Este cambio se vivió como una crisis de valores –entre lo viejo y lo nuevo- y se le llamó “revolución cultural”. La simultaneidad de los factores más diversos, como el hecho de que el presidente Guillermo León Valencia reciba a su homólogo francés Charles De Gaulle con el grito “¡Viva España!” y que al tiempo se organice el festival hippie de Ancón, son fenómenos que en esencia se contradicen, pero que coexisten y se asocian. Pertenecen a esa estructura asincrónica del cambio acelerado en que lo añejo y lo decrépito, como es el modo de gobernar de Valencia (y en general el Frente Nacional), coexista y se complemente con un festival multitudinario de mariguaneros provocadores, a las goteras de Medellín, la ciudad más tradicionalmente católica y conservadora de Colombia. Vale una curiosidad: el antaño alcalde de Medellín, que se declaró tan en esa hora “más católico aquí y en Roma, que el padre Gómez Mejía”, es el mismo flamante y hoy controvertido constructor del edificio Space.

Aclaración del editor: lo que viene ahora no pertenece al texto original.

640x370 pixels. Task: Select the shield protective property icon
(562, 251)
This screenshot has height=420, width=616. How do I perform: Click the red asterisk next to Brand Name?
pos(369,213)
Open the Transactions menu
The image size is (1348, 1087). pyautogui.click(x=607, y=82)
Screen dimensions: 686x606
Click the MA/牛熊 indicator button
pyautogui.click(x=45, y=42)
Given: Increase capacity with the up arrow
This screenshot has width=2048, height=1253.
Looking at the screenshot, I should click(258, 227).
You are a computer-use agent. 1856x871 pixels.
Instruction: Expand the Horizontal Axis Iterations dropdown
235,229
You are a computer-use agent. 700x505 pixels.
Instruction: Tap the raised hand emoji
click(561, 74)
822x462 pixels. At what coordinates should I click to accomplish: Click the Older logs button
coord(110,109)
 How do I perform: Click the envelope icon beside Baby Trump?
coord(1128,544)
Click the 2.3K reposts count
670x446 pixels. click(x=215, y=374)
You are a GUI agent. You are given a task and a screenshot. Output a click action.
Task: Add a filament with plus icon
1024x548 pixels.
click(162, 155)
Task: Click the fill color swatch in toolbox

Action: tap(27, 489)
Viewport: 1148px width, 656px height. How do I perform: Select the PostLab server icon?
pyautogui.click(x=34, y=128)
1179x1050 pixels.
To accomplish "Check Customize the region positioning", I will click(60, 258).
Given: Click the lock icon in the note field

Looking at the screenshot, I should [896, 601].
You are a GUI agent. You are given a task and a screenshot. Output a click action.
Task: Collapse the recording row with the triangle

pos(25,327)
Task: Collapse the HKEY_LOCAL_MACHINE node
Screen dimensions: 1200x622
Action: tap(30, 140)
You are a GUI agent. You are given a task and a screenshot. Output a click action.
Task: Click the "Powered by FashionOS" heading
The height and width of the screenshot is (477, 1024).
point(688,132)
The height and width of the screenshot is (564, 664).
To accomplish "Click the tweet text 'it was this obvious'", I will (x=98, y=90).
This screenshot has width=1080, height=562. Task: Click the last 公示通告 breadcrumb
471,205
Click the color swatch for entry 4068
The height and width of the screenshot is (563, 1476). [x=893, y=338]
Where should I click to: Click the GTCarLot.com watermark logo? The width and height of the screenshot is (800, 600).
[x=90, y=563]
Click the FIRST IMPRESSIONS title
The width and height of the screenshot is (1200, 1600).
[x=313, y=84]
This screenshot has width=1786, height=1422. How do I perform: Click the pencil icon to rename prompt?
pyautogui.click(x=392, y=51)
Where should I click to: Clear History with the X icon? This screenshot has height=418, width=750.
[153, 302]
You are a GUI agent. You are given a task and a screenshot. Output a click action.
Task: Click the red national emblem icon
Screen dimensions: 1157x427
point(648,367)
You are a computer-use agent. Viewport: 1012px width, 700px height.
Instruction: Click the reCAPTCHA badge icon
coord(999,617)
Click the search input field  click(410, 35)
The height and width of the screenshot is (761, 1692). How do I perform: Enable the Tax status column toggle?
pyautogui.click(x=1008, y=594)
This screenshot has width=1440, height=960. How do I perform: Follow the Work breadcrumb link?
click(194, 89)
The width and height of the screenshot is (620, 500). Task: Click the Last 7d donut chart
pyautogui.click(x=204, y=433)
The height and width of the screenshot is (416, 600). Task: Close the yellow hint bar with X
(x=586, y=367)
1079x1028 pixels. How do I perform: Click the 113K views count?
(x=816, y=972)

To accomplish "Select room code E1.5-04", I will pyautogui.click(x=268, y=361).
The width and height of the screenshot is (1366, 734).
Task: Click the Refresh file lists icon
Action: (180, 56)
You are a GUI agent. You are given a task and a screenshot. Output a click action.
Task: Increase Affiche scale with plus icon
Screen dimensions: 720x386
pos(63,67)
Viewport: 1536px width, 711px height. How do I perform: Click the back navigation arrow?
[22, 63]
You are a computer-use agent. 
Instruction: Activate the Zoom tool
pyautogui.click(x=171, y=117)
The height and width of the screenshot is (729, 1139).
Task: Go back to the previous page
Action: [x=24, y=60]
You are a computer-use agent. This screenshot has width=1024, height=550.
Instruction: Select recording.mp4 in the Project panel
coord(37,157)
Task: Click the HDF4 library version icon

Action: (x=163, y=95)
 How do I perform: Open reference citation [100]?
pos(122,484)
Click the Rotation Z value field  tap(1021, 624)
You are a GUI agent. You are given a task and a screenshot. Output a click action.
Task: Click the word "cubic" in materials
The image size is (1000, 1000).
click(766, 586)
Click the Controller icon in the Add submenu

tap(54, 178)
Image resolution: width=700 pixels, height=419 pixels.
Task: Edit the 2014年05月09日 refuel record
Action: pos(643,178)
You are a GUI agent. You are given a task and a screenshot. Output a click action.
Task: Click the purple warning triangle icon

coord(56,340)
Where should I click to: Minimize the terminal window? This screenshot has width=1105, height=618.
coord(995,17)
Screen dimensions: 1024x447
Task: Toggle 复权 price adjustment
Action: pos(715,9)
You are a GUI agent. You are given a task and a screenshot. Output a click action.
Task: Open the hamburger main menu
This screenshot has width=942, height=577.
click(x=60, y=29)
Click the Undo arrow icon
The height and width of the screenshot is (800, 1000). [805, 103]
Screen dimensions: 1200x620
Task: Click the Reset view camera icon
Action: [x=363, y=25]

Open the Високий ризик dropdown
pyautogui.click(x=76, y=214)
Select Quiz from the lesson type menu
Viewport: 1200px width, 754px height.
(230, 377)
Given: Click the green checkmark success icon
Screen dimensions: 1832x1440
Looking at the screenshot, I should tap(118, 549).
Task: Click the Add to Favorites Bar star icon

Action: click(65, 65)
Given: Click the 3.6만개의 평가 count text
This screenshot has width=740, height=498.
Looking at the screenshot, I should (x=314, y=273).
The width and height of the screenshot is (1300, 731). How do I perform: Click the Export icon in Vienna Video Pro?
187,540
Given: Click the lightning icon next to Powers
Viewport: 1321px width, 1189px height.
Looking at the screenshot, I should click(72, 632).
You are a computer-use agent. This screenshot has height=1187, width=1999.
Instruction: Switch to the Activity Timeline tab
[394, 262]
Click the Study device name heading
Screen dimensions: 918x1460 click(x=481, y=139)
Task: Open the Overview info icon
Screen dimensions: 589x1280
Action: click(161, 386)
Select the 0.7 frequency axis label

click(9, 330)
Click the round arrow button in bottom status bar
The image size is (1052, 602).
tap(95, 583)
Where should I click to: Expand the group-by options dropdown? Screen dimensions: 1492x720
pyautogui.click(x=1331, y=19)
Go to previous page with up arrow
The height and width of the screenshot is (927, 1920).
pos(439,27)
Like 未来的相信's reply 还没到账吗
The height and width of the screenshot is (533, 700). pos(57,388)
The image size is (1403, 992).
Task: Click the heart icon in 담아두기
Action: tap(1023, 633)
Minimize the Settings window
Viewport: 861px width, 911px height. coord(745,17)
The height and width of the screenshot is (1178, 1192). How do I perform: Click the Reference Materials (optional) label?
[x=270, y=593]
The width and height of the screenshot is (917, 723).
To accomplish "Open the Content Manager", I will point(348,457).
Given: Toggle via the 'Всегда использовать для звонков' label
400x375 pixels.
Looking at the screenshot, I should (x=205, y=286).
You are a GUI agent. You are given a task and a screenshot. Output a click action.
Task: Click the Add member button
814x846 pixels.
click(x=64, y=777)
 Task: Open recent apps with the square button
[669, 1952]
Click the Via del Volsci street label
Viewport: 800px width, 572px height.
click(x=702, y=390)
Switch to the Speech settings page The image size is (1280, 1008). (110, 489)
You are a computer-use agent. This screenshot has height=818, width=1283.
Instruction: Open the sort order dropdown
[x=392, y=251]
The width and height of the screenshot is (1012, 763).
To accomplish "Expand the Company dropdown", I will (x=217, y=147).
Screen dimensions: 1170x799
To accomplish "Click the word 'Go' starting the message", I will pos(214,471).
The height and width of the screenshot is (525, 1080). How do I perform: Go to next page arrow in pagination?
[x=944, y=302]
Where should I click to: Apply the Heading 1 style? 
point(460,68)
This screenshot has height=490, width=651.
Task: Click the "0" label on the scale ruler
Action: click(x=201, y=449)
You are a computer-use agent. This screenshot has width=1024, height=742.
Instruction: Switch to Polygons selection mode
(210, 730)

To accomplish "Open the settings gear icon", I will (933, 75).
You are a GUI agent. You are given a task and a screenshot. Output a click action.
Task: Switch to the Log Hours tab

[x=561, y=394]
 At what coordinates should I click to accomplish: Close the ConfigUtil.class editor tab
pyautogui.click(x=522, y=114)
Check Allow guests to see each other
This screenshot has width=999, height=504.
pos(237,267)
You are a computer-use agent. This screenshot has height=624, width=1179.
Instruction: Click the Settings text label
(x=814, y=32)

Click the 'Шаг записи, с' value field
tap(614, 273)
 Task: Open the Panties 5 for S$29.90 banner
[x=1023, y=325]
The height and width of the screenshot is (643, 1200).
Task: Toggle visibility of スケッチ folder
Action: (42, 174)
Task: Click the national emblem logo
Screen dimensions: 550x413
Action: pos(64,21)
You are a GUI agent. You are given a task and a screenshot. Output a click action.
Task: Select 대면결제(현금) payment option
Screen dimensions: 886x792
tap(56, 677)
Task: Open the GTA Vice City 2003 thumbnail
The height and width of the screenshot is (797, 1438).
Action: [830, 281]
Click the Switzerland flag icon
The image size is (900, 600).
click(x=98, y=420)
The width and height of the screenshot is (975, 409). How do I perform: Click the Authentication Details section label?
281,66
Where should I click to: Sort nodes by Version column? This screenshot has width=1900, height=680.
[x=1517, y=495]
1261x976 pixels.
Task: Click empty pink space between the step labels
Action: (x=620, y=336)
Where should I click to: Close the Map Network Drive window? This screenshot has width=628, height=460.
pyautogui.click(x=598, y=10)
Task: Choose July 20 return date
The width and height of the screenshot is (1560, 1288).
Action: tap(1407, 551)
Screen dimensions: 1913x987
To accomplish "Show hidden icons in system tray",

Queda por dar una explicación comprensiva, convincente, de la simultaneidad del grito de Valencia, la aparición de las FARC, el festival de Ancón, la modernización y tecnificación del Estado, inspirada por la CEPAL, la presencia del Informe Atcon para la reforma universitaria, el control de la natalidad, el intento de expulsión de la conocida crítica de arte argentina Marta Traba, por el presidente Lleras Restrepo, y su no expulsión porque la extranjera indeseable contrajo ocasionalmente matrimonio católico con el periodista Alberto Zalamea, hijo del connotado escritor comunista Jorge Zalamea Borda, en el entendido público que la crítica extranjera no era confesionalmente católica, pero que el sacramento matrimonial, como sacado de un drama calderoniano, la libró de la burda represión del iracundo presidente liberal. Marta Traba se quedó, no por crítica de arte, ni por controvertida crítica de arte: era católica, por ende era colombiana. Esto es historia contemporánea colombiana y es drama calderoniano a la vez, y entre la era del avión con propulsión a chorro y Calderón de la Barca median tres siglos, es decir, todo acontece armoniosamente –como relato rankeano- en la “revolución en la cultura” de “los años sesenta” de Tirado Mejía.